Mosley, through his attorney Galatz, said the only mention of the criminal case came when it was noted Mosley would probably have to step aside in the McLaughlin case if either of the McLaughlins testified in the custody case.
Galatz said the only testimony claiming that the McLaughlin criminal case was discussed in that meeting came from McLaughlin himself, who was a "convicted felon."
"McLaughlin's lack of credibility is further illustrated by his own admission he violated the District Court's sequestration order when he testified in the custody hearing," Galatz said.
Everybody should have known, Galatz said, that the judge's recusal "in the sentencing of McLaughlin was inevitable if Mr. or Mrs. McLaughlin testified in respondent's (Mosley's) custody matter."
Mosley stepped aside, and another judge sentenced McLaughlin but not before McLaughlin had testified in the custody hearing.
The response filed Wednesday by Mosley said he had no chance in open court to step aside in the McLaughlin case before the custody hearing.
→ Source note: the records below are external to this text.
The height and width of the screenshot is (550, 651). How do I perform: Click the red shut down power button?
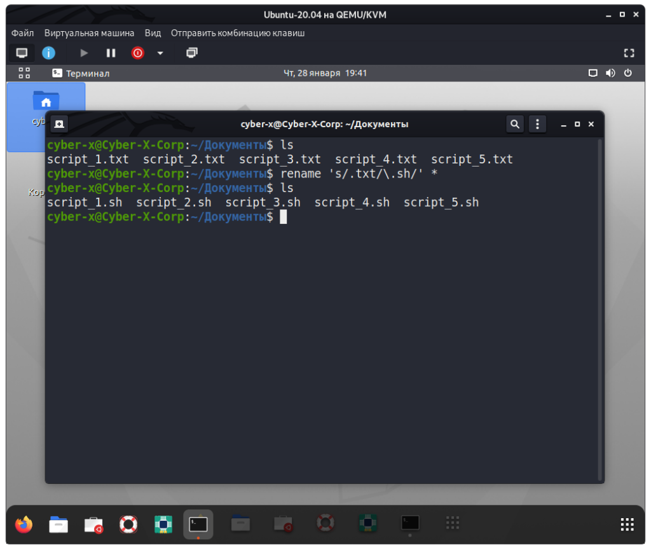coord(137,53)
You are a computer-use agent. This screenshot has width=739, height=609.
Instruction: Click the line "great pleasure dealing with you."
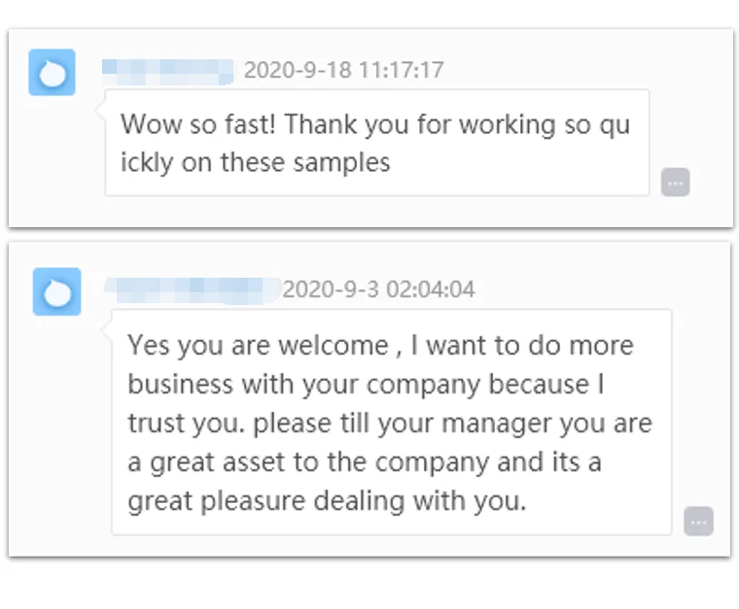coord(327,501)
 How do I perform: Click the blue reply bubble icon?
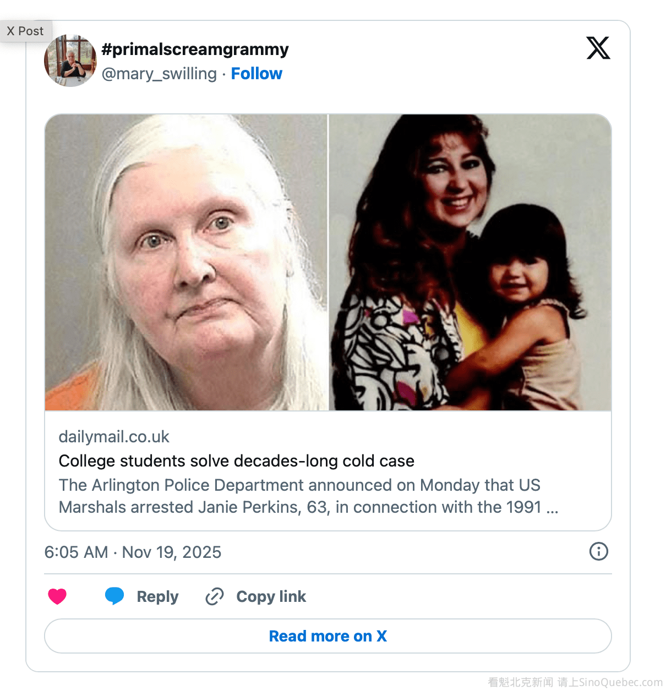[114, 596]
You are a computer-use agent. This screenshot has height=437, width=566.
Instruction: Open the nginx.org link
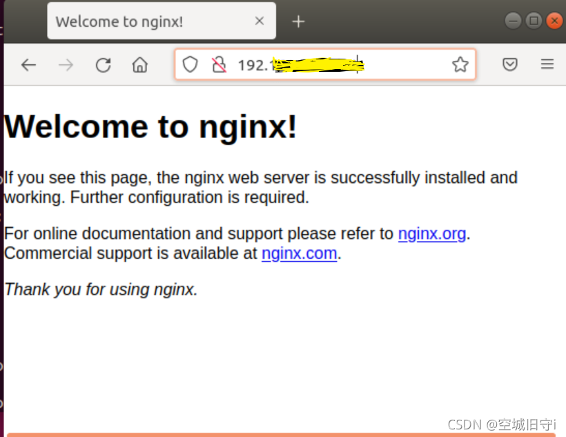(x=432, y=233)
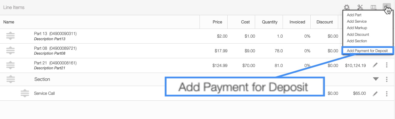Click the Price column header
Image resolution: width=395 pixels, height=119 pixels.
(x=217, y=22)
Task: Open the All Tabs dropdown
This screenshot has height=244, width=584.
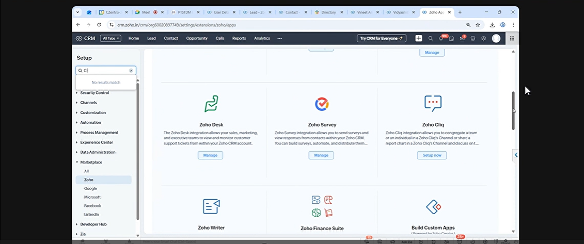Action: click(111, 38)
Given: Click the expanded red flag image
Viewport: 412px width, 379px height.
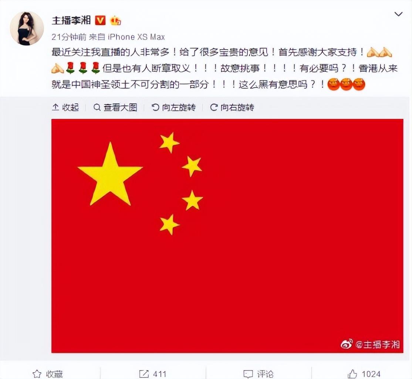Looking at the screenshot, I should pos(227,236).
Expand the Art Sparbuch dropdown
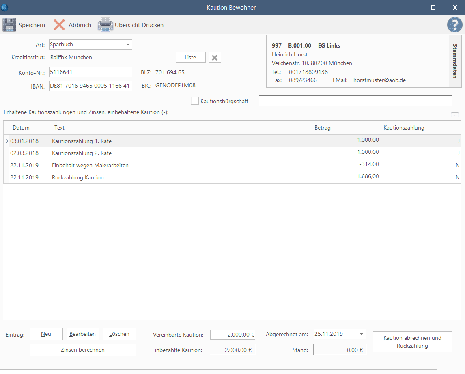Image resolution: width=465 pixels, height=374 pixels. pyautogui.click(x=127, y=45)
And he said an order that disqualified him from the McLaughlin case was not filed in time because of "circumstances beyond anyone's control."
Mosley admits that after McLaughlin was sentenced to prison he talked with prison authorities about the safety of McLaughlin. He interceded with the prison to get McLaughlin transferred because he was in the same prison as a co-defendant against whom he had testified.
Mosley said that conversation does not violate the rules of judicial conduct.
The judge also denied he interceded on behalf of Mrs. McLaughlin to get her car back from a third party after the sentencing.
In another count, Mosley is charged with doing a favor for a friend who had testified in his behalf in the custody case. The judge was accused of having ex-parte conversations with Barbara Orcutt, a long-time friend, concerning the arrest and release of Robert D'Amore, who had been picked up on a bench warrant.
Mosley, according to the complaint, ordered the release of D'Amore on his own recognizance, even through Mosley was not the presiding judge. Mosley said in his answer he contacted the other judge about freeing the criminal suspect. And the other judge raised no objections.
Mosley admitted he ordered the release of the suspect without conferring with the district attorney's office, but he added that is not a necessary requirement.
Two other charges against Mosley accuse him of using his judicial stationery to write letters to school officials about his son and making statements about the child's mother. The judge admitted he wrote the letters on court stationery but that the school officials already knew he was a judge. He said there was no intent to influence the school officials.
The letters went to Frank Cooper, the principal of Howard Wasden Elementary School, and the other to Diane Reitz, principal of the same school in February 1998.
Galatz said the canon governing the use of official stationery is "unconstitutionally vague and is, therefore, invalid as purportedly applied herein" in the complaint.
In addition, Galatz said there is an imbalance on the Judicial Discipline Commission with the membership unfairly weighted to represent judges and citizens from Northern Nevada, "leaving judges and citizens of Southern Nevada under-represented."
Due-process rights are also violated, Galatz said, because the staff, investigators and prosecutors of the discipline commission have been merged and intermingled. There is no independence on the part of the commission because of this intermingling of employees.
Reno attorney Mary Boetsch, who was chairwoman of the state Ethics Commission, was hired as a special prosecutor in this case. If the commission finds Mosley guilty of the allegations, the discipline could range from a reprimand up to removal from office.